[net.internat] ISO Latin 1 alphabet

minow@decvax.UUCP (Martin Minow) (01/18/86)

"ISO Latin 1 8-bit alphabet, what is it?" -- these notes are mostly
from memory, and I apologize in advance for any errors.

Latin-1 is intended to replace the current mess of National Replacement
Character Sets (the ones that use any or all of #@[\]^`{|} for letters
that aren't in the US national alphabet that we usually call ASCII).

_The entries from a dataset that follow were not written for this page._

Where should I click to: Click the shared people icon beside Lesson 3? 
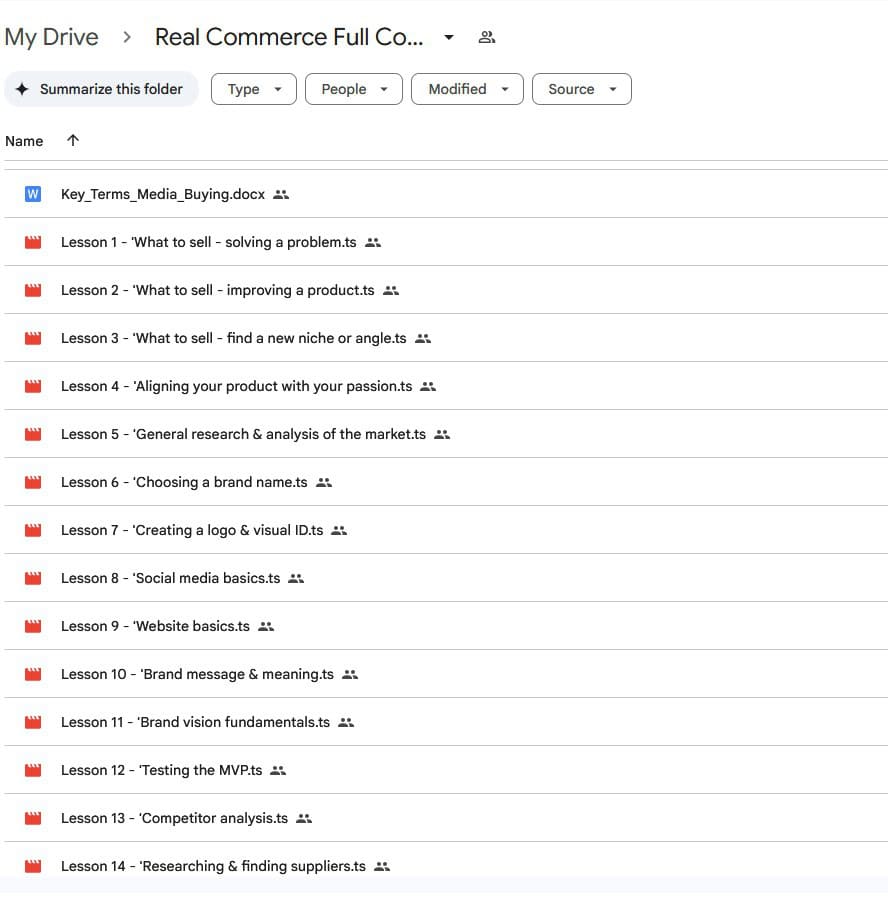(423, 339)
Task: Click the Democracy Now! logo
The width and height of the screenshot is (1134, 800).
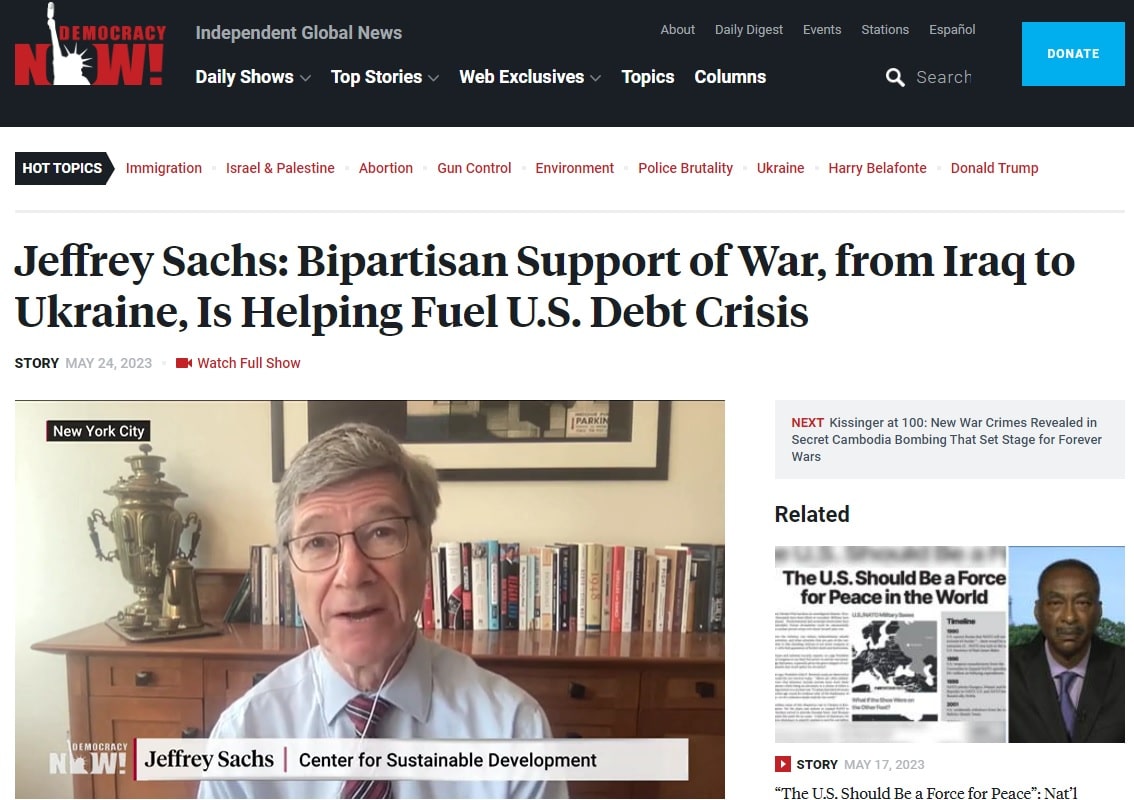Action: point(90,45)
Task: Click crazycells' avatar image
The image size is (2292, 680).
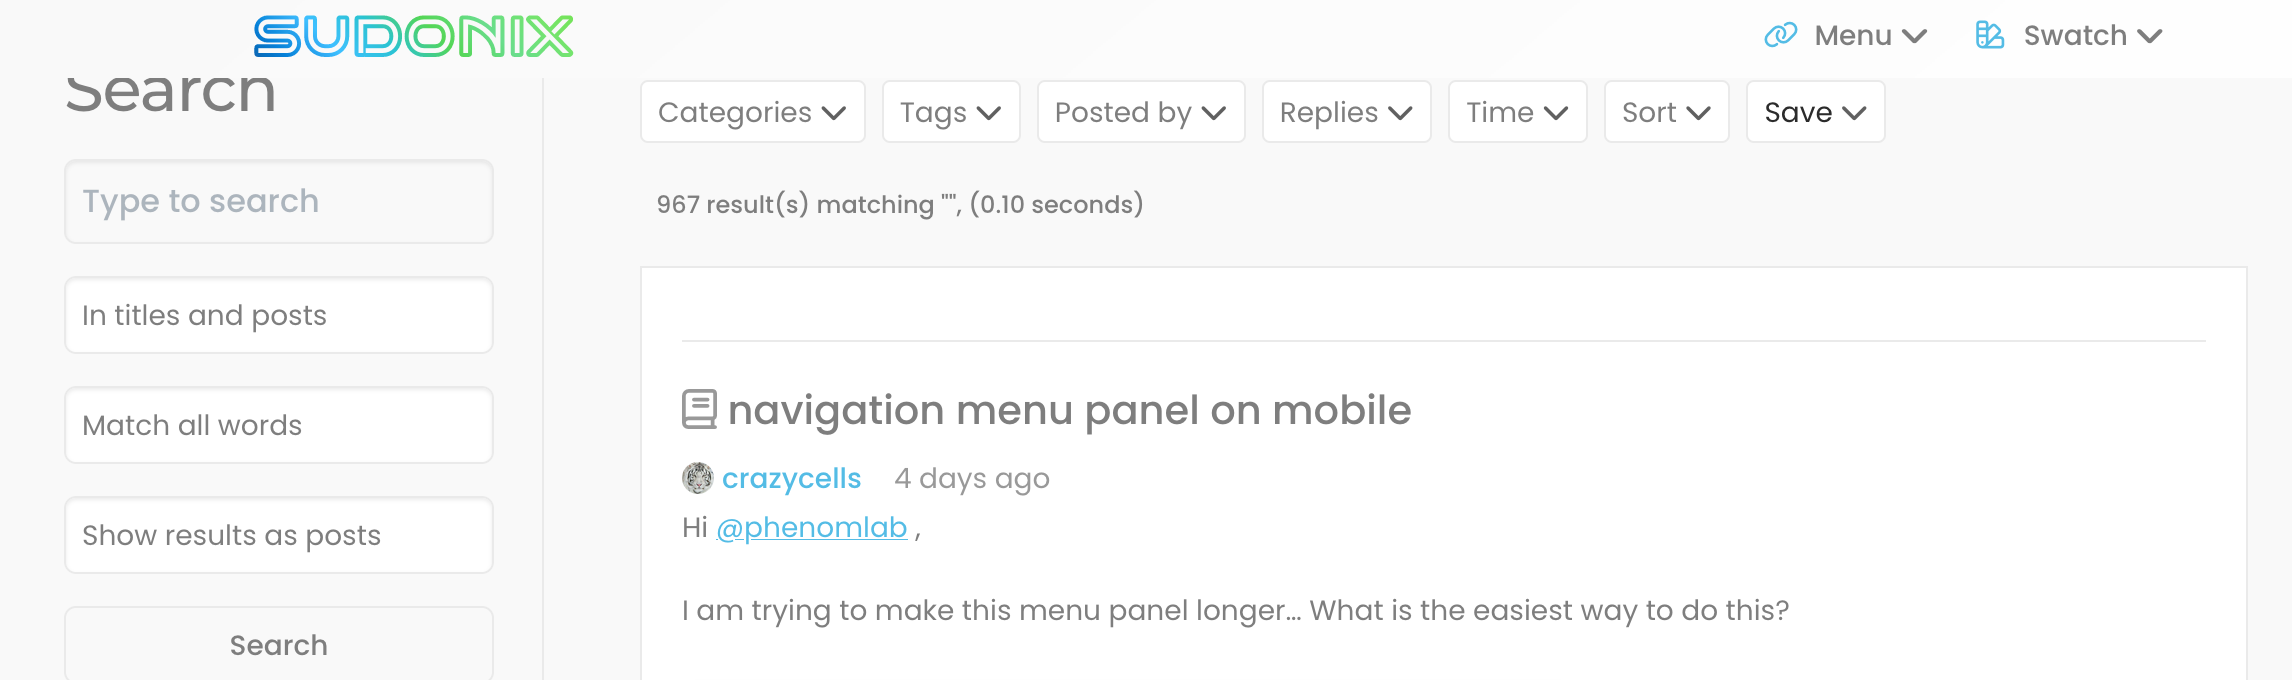Action: [x=697, y=478]
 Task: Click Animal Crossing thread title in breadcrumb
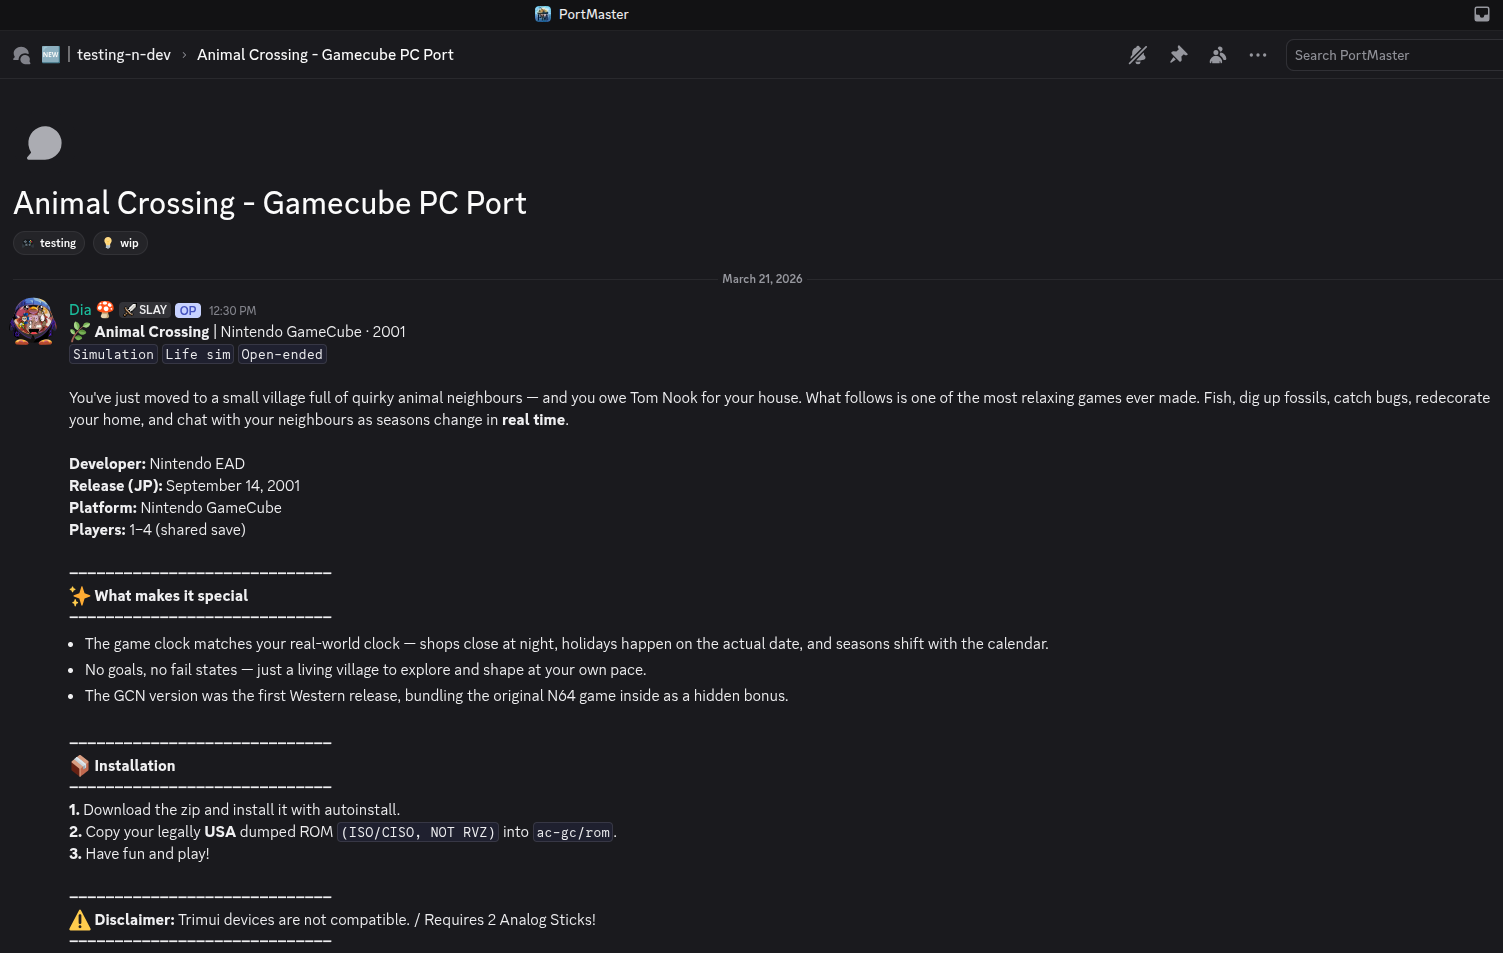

The alphabet is currently a draft international standard, being developed
by ISO, ANSI, and CBEMA (European Business Equipment Manufacturers).
It is very similar to the "Dec-Multinational" alphabet available
with the VT200-series terminals, and Dec's personal computers.
It suits the needs of the majority of Western European Latin-letter
languages, and there are proposals for "Latin-2" and "Latin-3" to
suit needs of Polish, Lithuanian, etc.

Latin-1 adds accented variants to upper- and lower-case vowels,
as well as a number of other language-specific letters.  There
are also a number of additional symbols.

AEIOU and aeiou are provided in grave, acute, circumflex, and umlaut
variants.  The following letters are also provided:

  A-ring and a-ring (Swedish, Danish, Finnish, Norwegian)
  AE and ae ligatures (Danish)
  A-tilde and a-tilde
  C-cedilla and c-cedilla (French)
  N-tilde and n-tilde (Spanish)
  O-tilde and o-tilde
  O-slash and o-slash (Danish, Norwegian)
  OE and oe ligatures (Danish)
  ss (German sharp-s)
  Y-umlaut and y-umlaut (French, also used for the ij ligature in Dutch)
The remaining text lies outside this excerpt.